Ilda Maria Costa Brasil, Celeiro da Alma

"Sonhar é acordar-se para dentro." Mario Quintana

Textos



O BISÃO NEGRO: ESTRADA
 
O caminho entre Vogar e o castelo do duque Barlad é longo para se ir caminhando sozinho, mas Jon tem a companhia de Trincado e conhece bem o caminho.
– Ainda não estou acreditando que meu pai me mandou te levar – diz Jon, ditando a velocidade da caminhada. – Já fui várias vezes até Vogar, e também até Grisgown em outras ocasiões, mas meu pai não gosta muito do novo rei, por isso nos mantínhamos longe de lá. Além disso, o festival de Vogar é muito mais bacana que qualquer coisa que aconteça na cidade.
Trincado olha o acompanhante, lançando seu olhar tedioso e entristecido.
– Você sabe o que estou fazendo? Pra onde estou te levando? O que vai acontecer? Eles não querem sua carne, não ligam pra isso. Apesar de que devem fazer um churrasco sim. Mas o importante é o seu pelo, ou melhor, a cor dele. Quem diria que um bisão negro seria tão importante a ponto de ser escolhido para servir de manto em uma coroação. E o melhor de tudo é que foi escolhido apenas por ter os pelos pretos ao invés de brancos.
O bisão vira o rostão para Jon mais uma vez, parecendo cansado da conversa sem graça. Mas é apenas um animal assustado que não tem coragem de correr em fuga.
– Também passei por isso. Não posso dizer que é igual, claro. Ser julgado pela cor dos pelos é algo que nunca devo experimentar. Mas ser um Barlad, o único e primeiro filho de um Barlad, é algo que me incomoda as vezes. Além de ser escolhido para honras que não mereço, mesmo que minúsculas, também não sou chamado pras coisas que quero fazer. Os garotos não me chamam pra brincar de espada porque tem medo de me machucar e perder uma mão. Sofro por ser nobre.
Trincado bufa, incomodado com a conversa do menino, mas ainda se mantêm na estrada.
– Gosto de Vogar porque poucos sabem quem sou.
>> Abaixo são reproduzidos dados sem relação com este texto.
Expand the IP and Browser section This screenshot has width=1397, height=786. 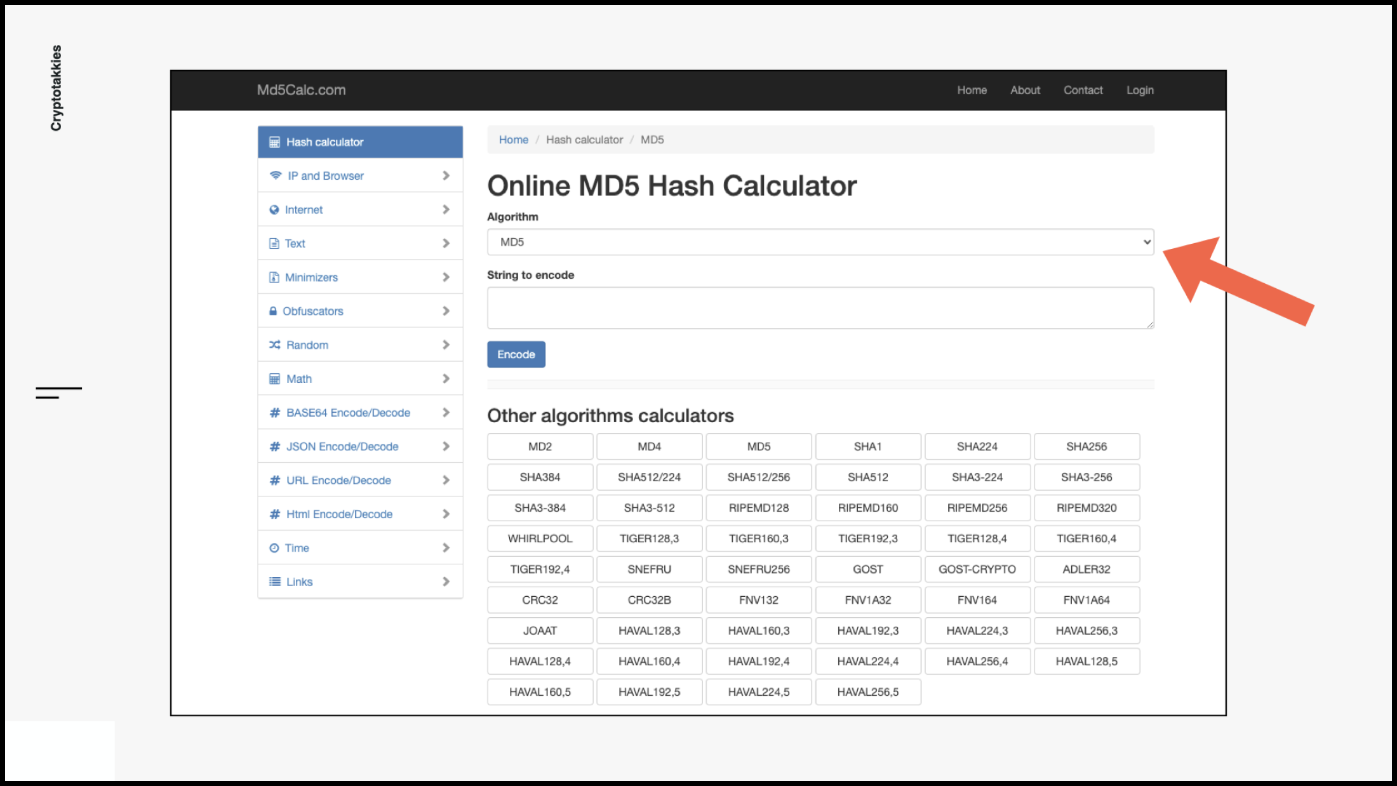360,176
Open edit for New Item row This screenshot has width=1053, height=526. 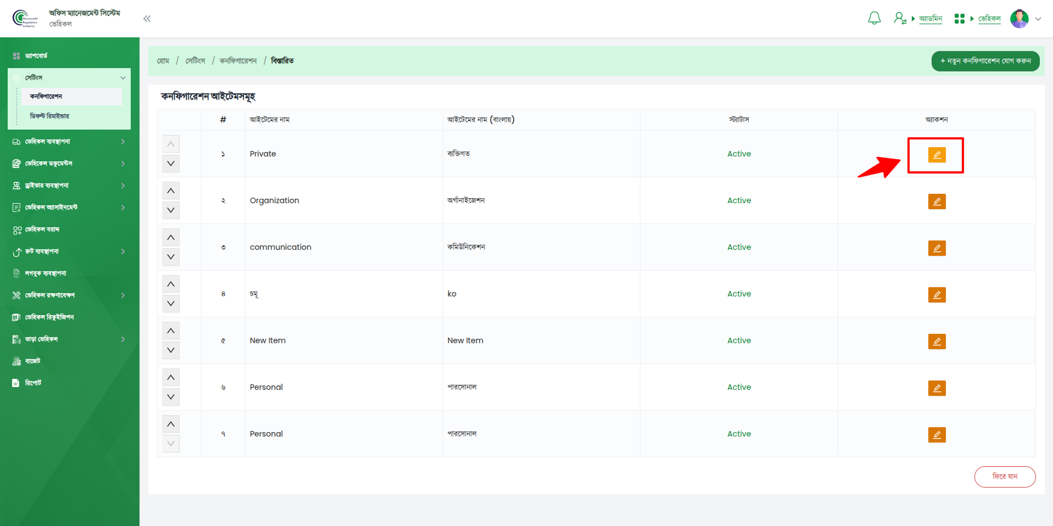(937, 342)
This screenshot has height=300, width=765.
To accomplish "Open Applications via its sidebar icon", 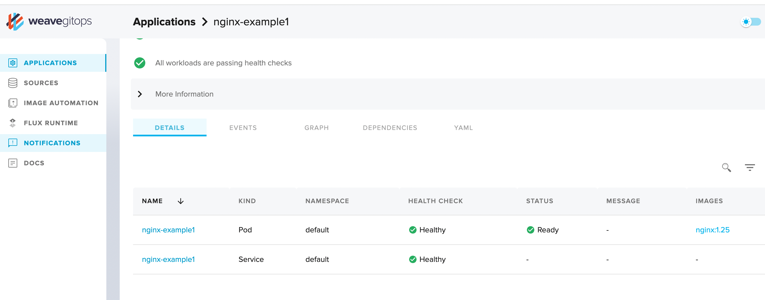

Só preciso me manter longe do meu pai e tirar esse lenço estúpido – Jon pega o cachecol colorido e olha um dos quadrinhos que mostra os heróis levantando suas espadas lendárias. – Como pretendem que eu me torne um grande espadachim sem treinar? – um pouco irritado, o menino puxa o lenço sem querer e ele voa pela neve.
Jon corre em desespero atrás do cachecol, mais desespero do que deveria estar por uma peça de roupa que despreza. Mesmo sendo cara. Trincado para de andar quando vê o topo nu da cabeça do garoto, queimado e deformado. A pele está bagunçada, estranha. Cabelo nunca nascerá lá novamente.
– Droga – reclama Jon finalmente agarrando o cachecol e o pondo na cabeça. – Vou ter que colocar o lenço dentro da blusa – ele enfia as pontas por dentro da camisa, deixando apenas o capuz de fora, tapando seu cocuruto. Ele se volta ao bisão que mantêm os olhos fixos, sem disfarçar a surpresa. – Você nunca tinha visto? Pensei que todos, até vocês, sabiam disso aqui. Não é algo que vou te contar, nada pra saber além que tenho a careca queimada. Somos mais parecidos do que pensei, Trincado. Eu tenho a cabeça queimada e você um chifre quebrado.
O bisão negro pisa fora da estrada, na direção das árvores ao oeste. Ele caminha sem pressa, mas constante, saindo do caminho e se embrenhando na natureza.